Cette préservation ovarienne est congelée au CHUV. «Mes ovaires étaient très mauvais, médiocres.» Pourtant, un premier miracle survient. Un bébé conçu par insémination intra-utérine pointe le bout de son nez en décembre 2018. Une victoire pour Marie et son mari. «Durant deux ans et demi environ, entre 2017 et 2019, j’ai arrêté l’hormonothérapie, à mes risques et périls, pour avoir notre fille et pour pouvoir l’allaiter. La première insémination a fonctionné, c’était le 5 mars 2018. J’ai accouché par voie basse. Tout s’est bien passé. J’ai repris le Tamoxifène. Et retenté la ménopause artificielle, en vain, j’étais trop mal.»
Ovaires quasi morts
En juillet 2021, les médecins de Marie sont d’accord pour une nouvelle insémination. «À ce moment-là, mon couple vit quelques turbulences. Je ne peux pas non plus suivre et/ou arrêter mon traitement anti-récidive constamment. Il faut chaque fois attendre six mois pour que ça se stabilise.» En septembre 2022, avec son conjoint, ils décident de se lancer une deuxième fois. «Mes ovaires ne sont pas en pleine forme. Ils sont quasi morts et présentent une mini-activité. C’est là que l’on nous propose cette greffe de cortex ovarien. En mars dernier, deux chirurgiens genevois et un Fribourgeois m’ont réimplanté mon propre tissu transporté du CHUV à la Clinique Générale-Beaulieu.» La quadragénaire rentre à la maison trois jours plus tard avec des antibiotiques pour pallier toute infection et des médicaments anti-rejet.
Sa dernière chance
Cette greffe peut permettre à ses ovaires de reprendre des ovulations et donc de concevoir naturellement ou par fécondation in vitro. Selon l’âge de la patiente prématurément ménopausée, les chances de procréer à nouveau sont de l’ordre de 30%. «Le but est de les régénérer, de les faire revivre. À 42 ans, c’est ma dernière chance. Du coup, ils ont greffé l’entier du cortex prélevé en 2014. Chez une jeune femme, il n’en aurait greffé qu’une partie. Depuis l’opération, je me sens très bien. Je suis bien sûr en attente. Si d’ici cet automne, je ne suis pas enceinte naturellement, on refera une insémination.»

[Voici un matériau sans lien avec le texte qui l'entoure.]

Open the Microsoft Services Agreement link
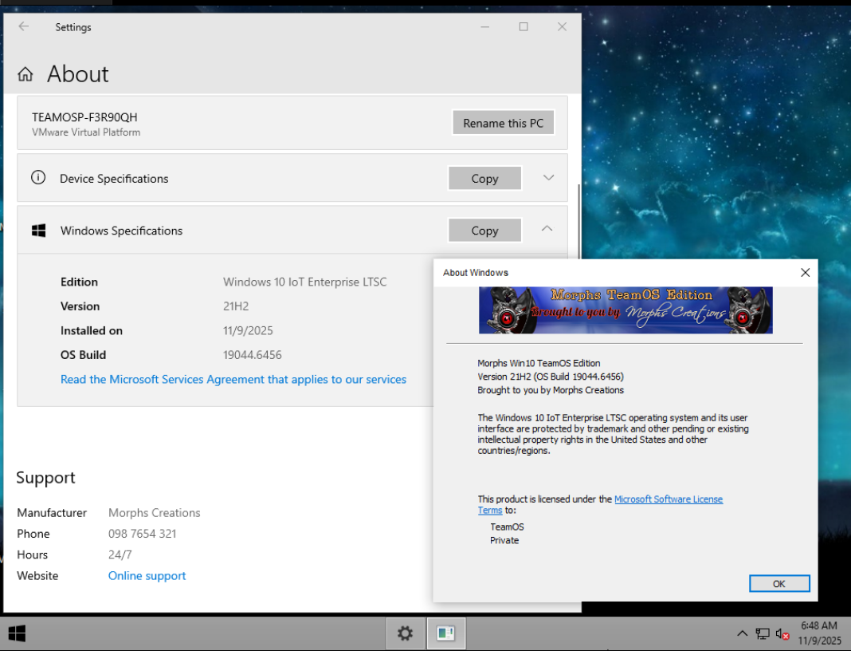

Et quid de son cancer et des risques parfaitement conscientisés que Marie prend? «Des nouvelles études prétendent qu’il n’y a pas forcément plus de risques en cessant l’hormonothérapie, prévue sur dix ans pour moi au vu de l’agressivité de la maladie. Avec toutes les suspensions de traitements, je compte quinze ans pour être en rémission. Je suis ultra-contrôlée. S’il devait y avoir une alerte, on réfléchira. Je suis sans traitement depuis février 2022… Le cancer, c’est quelque chose qui est en nous. Tous les jours, c’est là, du jour où on vous l’annonce.»